3. The CCP’s effort to regulate real estate brokerage services and go after brokerages who charge “unfairly high prices” is a classic attempt by the authorities to “blame” China’s real estate crisis on a third party instead of taking responsibility for its long-term economic and policy mistakes that created the crisis. Similarly, the CCP faulted the education and training industry for spiking up the cost of education and making it harder for couples to have more children as part of an effort to deflect attention away from its failed pro-natalist policies.
Meanwhile, the CCP authorities will have access to all property data in China by “fully realizing the unified registration of real estate.” This will lay the foundation for the authorities to collect property tax in the future. Savvy property owners who are aware of the implication of the “unified registration of real estate” and who own multiple properties could start selling off their excess real estate to avoid paying future taxes, which would in turn put further pressure on home prices.
4. China’s unfolding real estate crisis is the cumulation of several factors, including population decline, policies stemming from Xi Jinping’s “houses are for living in, not speculation” approach (including the “three red lines” limits targeting highly-leveraged developers), three years of “zero-COVID” restrictions, and overall deteriorating economic conditions in China. The phenomenon of developers selling project units at reduced prices even after they were punished by the local authorities for doing so in Suzhou’s Kunshan City suggests that increasing Sino-U.S. tensions and the relocation of supply chains from the mainland are also adding to the real estate crisis.
Kunshan, which is administered by Suzhou City, is known as “Little Taipei” because it receives a lot of Taiwanese investments and at one point had over 100,000 Taiwanese people living in the area.
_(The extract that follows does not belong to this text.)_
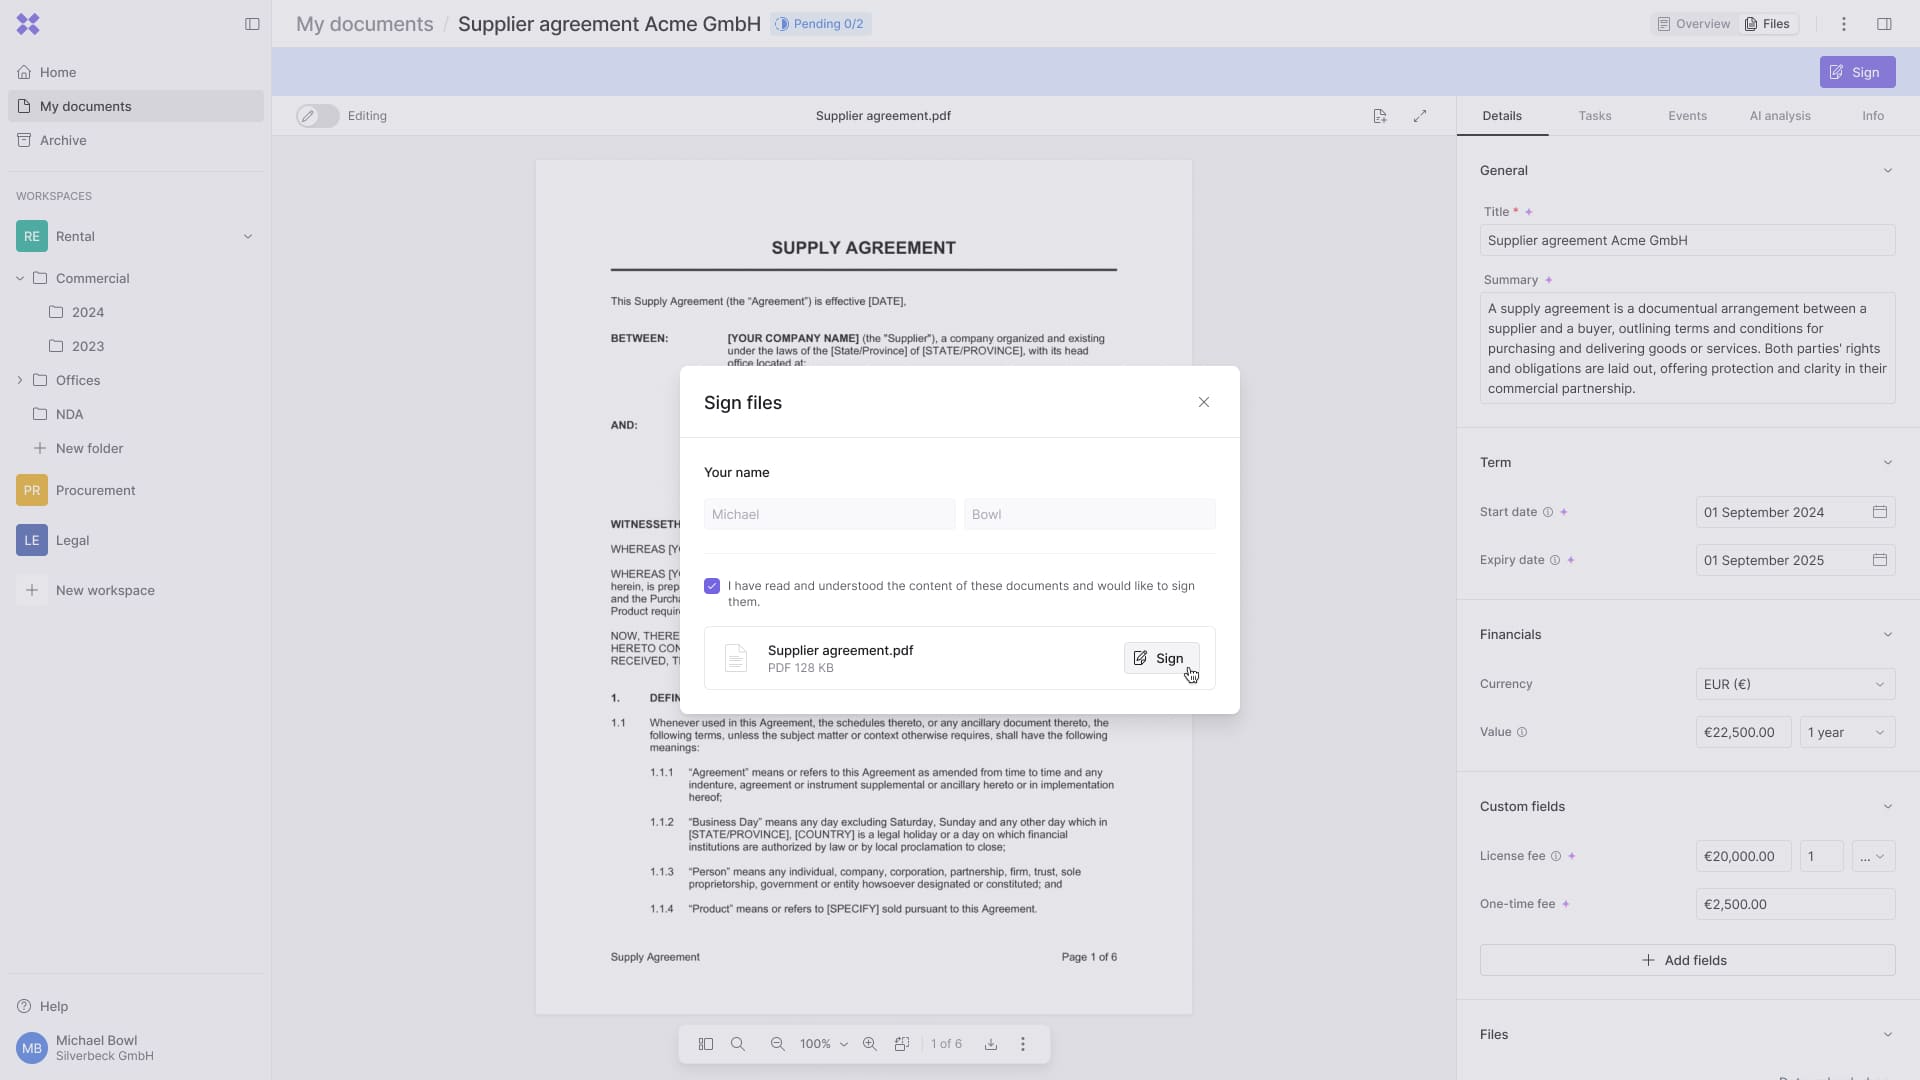1920x1080 pixels.
Task: Uncheck the read and understood checkbox
Action: click(712, 586)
Taiwanese companies support 30 percent of Kunshan’s GDP and aided the city’s development from a small agricultural county into one of the more developed prefecture-level cities in China. The boom or bust of Kunshan has long been regarded as a barometer of China’s manufacturing and foreign trade situation.
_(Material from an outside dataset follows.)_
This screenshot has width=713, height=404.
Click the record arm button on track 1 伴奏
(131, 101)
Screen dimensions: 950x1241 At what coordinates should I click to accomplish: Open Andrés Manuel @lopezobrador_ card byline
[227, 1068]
The escalation of Sino-U.S. and cross-Strait tensions, however, appears to be driving Taiwanese investments and people away from mainland China. According to mainland media reports, there were just 36 new Taiwan-funded projects and $114 million in new Taiwanese investments in Kunshan in the first quarter of 2023, compared with an average of 50 projects per quarter (down 28 percent) over the past three years and an average quarterly investment increase of $581 million (down 80.4 percent).
Meanwhile, Taiwanese media “Business Today” (今日周刊) estimated that a third of Taiwanese businessmen in Suzhou have left the city. The remaining two-thirds have not left due to various factors that make it tough for them to do so, but they are transferring most of their production capacity out from China and leaving their factories behind.
The Suzhou-Kunshan case suggests that China’s real estate crisis will intensify as Sino-U.S. relations deteriorate, supply chains migrate, and foreigners become more inclined to move out of mainland China.